Stored data entries
——

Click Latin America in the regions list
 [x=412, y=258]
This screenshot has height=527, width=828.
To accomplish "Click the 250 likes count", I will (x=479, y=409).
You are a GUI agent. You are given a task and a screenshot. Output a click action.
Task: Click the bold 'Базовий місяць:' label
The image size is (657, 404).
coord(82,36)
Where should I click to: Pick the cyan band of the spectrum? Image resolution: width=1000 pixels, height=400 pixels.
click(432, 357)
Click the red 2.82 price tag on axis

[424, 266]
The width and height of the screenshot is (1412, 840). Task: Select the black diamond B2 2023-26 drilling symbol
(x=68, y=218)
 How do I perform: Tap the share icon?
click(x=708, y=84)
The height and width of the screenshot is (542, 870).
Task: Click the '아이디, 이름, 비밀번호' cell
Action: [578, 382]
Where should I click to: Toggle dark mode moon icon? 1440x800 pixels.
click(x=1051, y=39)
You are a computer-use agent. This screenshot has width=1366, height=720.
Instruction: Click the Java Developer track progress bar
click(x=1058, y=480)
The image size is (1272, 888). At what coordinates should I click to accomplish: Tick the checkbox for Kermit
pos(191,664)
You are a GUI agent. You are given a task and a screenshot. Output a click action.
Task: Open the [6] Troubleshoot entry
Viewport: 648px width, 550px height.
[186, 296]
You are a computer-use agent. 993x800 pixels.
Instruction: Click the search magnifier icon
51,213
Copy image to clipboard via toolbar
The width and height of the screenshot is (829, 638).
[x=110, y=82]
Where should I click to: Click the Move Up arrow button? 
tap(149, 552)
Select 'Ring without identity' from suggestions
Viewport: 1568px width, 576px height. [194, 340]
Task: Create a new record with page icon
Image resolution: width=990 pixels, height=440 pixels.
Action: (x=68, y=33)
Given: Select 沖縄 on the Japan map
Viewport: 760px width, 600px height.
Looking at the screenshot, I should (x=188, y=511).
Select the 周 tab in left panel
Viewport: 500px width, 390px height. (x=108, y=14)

——

• TASK DETAILS: Exact retyping is required: the line with "Task: Create a new record with page icon" through the end of the data, both ends included, and no other line.

• SOLUTION TO THIS EXERCISE:
Task: Create a new record with page icon
Image resolution: width=990 pixels, height=440 pixels.
Action: (x=68, y=33)
Given: Select 沖縄 on the Japan map
Viewport: 760px width, 600px height.
Looking at the screenshot, I should (x=188, y=511).
Select the 周 tab in left panel
Viewport: 500px width, 390px height. (x=108, y=14)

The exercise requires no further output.